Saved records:
* START *

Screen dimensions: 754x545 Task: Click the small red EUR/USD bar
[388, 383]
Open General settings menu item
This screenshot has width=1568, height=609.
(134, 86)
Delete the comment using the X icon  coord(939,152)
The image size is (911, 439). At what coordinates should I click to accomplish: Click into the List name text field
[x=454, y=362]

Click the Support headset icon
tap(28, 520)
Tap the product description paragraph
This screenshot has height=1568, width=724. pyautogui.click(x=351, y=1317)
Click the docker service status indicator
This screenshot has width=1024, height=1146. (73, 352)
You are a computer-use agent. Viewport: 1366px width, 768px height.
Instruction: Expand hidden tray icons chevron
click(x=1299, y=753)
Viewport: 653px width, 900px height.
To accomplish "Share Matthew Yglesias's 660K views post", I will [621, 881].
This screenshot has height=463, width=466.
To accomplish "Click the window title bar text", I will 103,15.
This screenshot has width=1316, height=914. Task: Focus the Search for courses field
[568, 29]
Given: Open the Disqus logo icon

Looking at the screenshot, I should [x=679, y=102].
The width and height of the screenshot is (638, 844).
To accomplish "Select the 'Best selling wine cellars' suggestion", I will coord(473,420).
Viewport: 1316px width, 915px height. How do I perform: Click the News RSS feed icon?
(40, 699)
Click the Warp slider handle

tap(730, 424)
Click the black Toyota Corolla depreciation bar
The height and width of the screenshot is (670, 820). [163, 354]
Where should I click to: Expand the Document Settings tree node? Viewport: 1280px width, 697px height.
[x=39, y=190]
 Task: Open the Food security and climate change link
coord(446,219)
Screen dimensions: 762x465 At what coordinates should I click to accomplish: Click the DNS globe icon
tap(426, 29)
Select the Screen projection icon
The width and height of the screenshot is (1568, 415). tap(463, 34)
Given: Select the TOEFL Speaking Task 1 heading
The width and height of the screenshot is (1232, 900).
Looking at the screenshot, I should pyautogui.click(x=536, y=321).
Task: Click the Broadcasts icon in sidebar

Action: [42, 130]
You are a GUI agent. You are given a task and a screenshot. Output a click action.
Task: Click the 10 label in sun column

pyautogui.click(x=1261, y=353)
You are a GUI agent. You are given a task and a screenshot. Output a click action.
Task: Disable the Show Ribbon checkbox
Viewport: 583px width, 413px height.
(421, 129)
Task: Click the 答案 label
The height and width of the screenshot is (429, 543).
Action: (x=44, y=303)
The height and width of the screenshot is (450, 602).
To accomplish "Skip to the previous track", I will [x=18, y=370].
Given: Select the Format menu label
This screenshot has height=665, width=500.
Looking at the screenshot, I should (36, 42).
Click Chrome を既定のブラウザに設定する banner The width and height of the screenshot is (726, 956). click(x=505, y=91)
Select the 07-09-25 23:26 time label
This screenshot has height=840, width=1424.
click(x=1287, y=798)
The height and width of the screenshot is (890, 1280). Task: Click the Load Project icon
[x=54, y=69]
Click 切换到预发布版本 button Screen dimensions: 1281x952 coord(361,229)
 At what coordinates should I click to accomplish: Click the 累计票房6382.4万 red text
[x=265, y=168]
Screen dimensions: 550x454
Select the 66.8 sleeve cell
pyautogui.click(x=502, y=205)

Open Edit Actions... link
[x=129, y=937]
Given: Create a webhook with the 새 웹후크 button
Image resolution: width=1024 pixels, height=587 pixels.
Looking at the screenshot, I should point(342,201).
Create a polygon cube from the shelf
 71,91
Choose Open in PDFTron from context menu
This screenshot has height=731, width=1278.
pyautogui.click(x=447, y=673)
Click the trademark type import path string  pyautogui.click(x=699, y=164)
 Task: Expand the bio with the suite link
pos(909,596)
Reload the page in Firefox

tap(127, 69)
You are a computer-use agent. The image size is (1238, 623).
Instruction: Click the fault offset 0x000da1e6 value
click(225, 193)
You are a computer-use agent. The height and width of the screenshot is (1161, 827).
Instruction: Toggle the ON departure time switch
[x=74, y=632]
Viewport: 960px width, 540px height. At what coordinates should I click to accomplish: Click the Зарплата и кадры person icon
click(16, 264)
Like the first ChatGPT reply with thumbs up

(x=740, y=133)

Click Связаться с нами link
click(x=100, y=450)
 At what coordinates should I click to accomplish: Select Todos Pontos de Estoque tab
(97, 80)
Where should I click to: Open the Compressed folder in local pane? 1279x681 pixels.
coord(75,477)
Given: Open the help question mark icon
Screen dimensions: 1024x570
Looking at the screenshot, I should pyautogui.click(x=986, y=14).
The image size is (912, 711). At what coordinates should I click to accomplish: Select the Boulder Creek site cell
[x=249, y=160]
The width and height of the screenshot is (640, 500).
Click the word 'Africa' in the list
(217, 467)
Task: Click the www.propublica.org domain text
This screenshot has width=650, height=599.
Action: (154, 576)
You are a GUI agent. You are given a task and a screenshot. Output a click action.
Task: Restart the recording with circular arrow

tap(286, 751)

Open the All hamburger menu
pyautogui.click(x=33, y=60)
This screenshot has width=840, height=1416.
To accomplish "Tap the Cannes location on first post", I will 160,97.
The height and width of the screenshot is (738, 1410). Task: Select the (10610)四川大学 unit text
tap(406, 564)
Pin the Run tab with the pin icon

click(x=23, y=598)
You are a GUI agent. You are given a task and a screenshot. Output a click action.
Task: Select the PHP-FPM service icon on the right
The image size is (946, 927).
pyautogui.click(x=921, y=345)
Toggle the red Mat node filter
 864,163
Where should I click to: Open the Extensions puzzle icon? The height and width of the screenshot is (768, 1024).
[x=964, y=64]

* END *

> [Your task]
Please copy all of the material above, line for line, without changing a single character.

> [Task result]
Screen dimensions: 754x545 Task: Click the small red EUR/USD bar
[388, 383]
Open General settings menu item
This screenshot has width=1568, height=609.
(134, 86)
Delete the comment using the X icon  coord(939,152)
The image size is (911, 439). At what coordinates should I click to accomplish: Click into the List name text field
[x=454, y=362]

Click the Support headset icon
tap(28, 520)
Tap the product description paragraph
This screenshot has height=1568, width=724. pyautogui.click(x=351, y=1317)
Click the docker service status indicator
This screenshot has width=1024, height=1146. (73, 352)
You are a computer-use agent. Viewport: 1366px width, 768px height.
Instruction: Expand hidden tray icons chevron
click(x=1299, y=753)
Viewport: 653px width, 900px height.
To accomplish "Share Matthew Yglesias's 660K views post", I will [621, 881].
This screenshot has height=463, width=466.
To accomplish "Click the window title bar text", I will 103,15.
This screenshot has width=1316, height=914. Task: Focus the Search for courses field
[568, 29]
Given: Open the Disqus logo icon

Looking at the screenshot, I should [x=679, y=102].
The width and height of the screenshot is (638, 844).
To accomplish "Select the 'Best selling wine cellars' suggestion", I will coord(473,420).
Viewport: 1316px width, 915px height. How do I perform: Click the News RSS feed icon?
(40, 699)
Click the Warp slider handle

tap(730, 424)
Click the black Toyota Corolla depreciation bar
The height and width of the screenshot is (670, 820). [163, 354]
Where should I click to: Expand the Document Settings tree node? Viewport: 1280px width, 697px height.
[x=39, y=190]
 Task: Open the Food security and climate change link
coord(446,219)
Screen dimensions: 762x465 At what coordinates should I click to accomplish: Click the DNS globe icon
tap(426, 29)
Select the Screen projection icon
The width and height of the screenshot is (1568, 415). tap(463, 34)
Given: Select the TOEFL Speaking Task 1 heading
The width and height of the screenshot is (1232, 900).
Looking at the screenshot, I should pyautogui.click(x=536, y=321).
Task: Click the Broadcasts icon in sidebar

Action: [42, 130]
You are a GUI agent. You are given a task and a screenshot. Output a click action.
Task: Click the 10 label in sun column

pyautogui.click(x=1261, y=353)
You are a GUI agent. You are given a task and a screenshot. Output a click action.
Task: Disable the Show Ribbon checkbox
Viewport: 583px width, 413px height.
(421, 129)
Task: Click the 答案 label
The height and width of the screenshot is (429, 543).
Action: (x=44, y=303)
The height and width of the screenshot is (450, 602).
To accomplish "Skip to the previous track", I will [x=18, y=370].
Given: Select the Format menu label
This screenshot has height=665, width=500.
Looking at the screenshot, I should (36, 42).
Click Chrome を既定のブラウザに設定する banner The width and height of the screenshot is (726, 956). click(x=505, y=91)
Select the 07-09-25 23:26 time label
This screenshot has height=840, width=1424.
click(x=1287, y=798)
The height and width of the screenshot is (890, 1280). Task: Click the Load Project icon
[x=54, y=69]
Click 切换到预发布版本 button Screen dimensions: 1281x952 coord(361,229)
 At what coordinates should I click to accomplish: Click the 累计票房6382.4万 red text
[x=265, y=168]
Screen dimensions: 550x454
Select the 66.8 sleeve cell
pyautogui.click(x=502, y=205)

Open Edit Actions... link
[x=129, y=937]
Given: Create a webhook with the 새 웹후크 button
Image resolution: width=1024 pixels, height=587 pixels.
Looking at the screenshot, I should point(342,201).
Create a polygon cube from the shelf
 71,91
Choose Open in PDFTron from context menu
This screenshot has height=731, width=1278.
pyautogui.click(x=447, y=673)
Click the trademark type import path string  pyautogui.click(x=699, y=164)
 Task: Expand the bio with the suite link
pos(909,596)
Reload the page in Firefox

tap(127, 69)
You are a computer-use agent. The image size is (1238, 623).
Instruction: Click the fault offset 0x000da1e6 value
click(225, 193)
You are a computer-use agent. The height and width of the screenshot is (1161, 827).
Instruction: Toggle the ON departure time switch
[x=74, y=632]
Viewport: 960px width, 540px height. At what coordinates should I click to accomplish: Click the Зарплата и кадры person icon
click(16, 264)
Like the first ChatGPT reply with thumbs up

(x=740, y=133)

Click Связаться с нами link
click(x=100, y=450)
 At what coordinates should I click to accomplish: Select Todos Pontos de Estoque tab
(97, 80)
Where should I click to: Open the Compressed folder in local pane? 1279x681 pixels.
coord(75,477)
Given: Open the help question mark icon
Screen dimensions: 1024x570
Looking at the screenshot, I should pyautogui.click(x=986, y=14).
The image size is (912, 711). At what coordinates should I click to accomplish: Select the Boulder Creek site cell
[x=249, y=160]
The width and height of the screenshot is (640, 500).
Click the word 'Africa' in the list
(217, 467)
Task: Click the www.propublica.org domain text
This screenshot has width=650, height=599.
Action: (154, 576)
You are a GUI agent. You are given a task and a screenshot. Output a click action.
Task: Restart the recording with circular arrow

tap(286, 751)

Open the All hamburger menu
pyautogui.click(x=33, y=60)
This screenshot has width=840, height=1416.
To accomplish "Tap the Cannes location on first post", I will 160,97.
The height and width of the screenshot is (738, 1410). Task: Select the (10610)四川大学 unit text
tap(406, 564)
Pin the Run tab with the pin icon

click(x=23, y=598)
You are a GUI agent. You are given a task and a screenshot. Output a click action.
Task: Select the PHP-FPM service icon on the right
The image size is (946, 927).
pyautogui.click(x=921, y=345)
Toggle the red Mat node filter
 864,163
Where should I click to: Open the Extensions puzzle icon? The height and width of the screenshot is (768, 1024).
[x=964, y=64]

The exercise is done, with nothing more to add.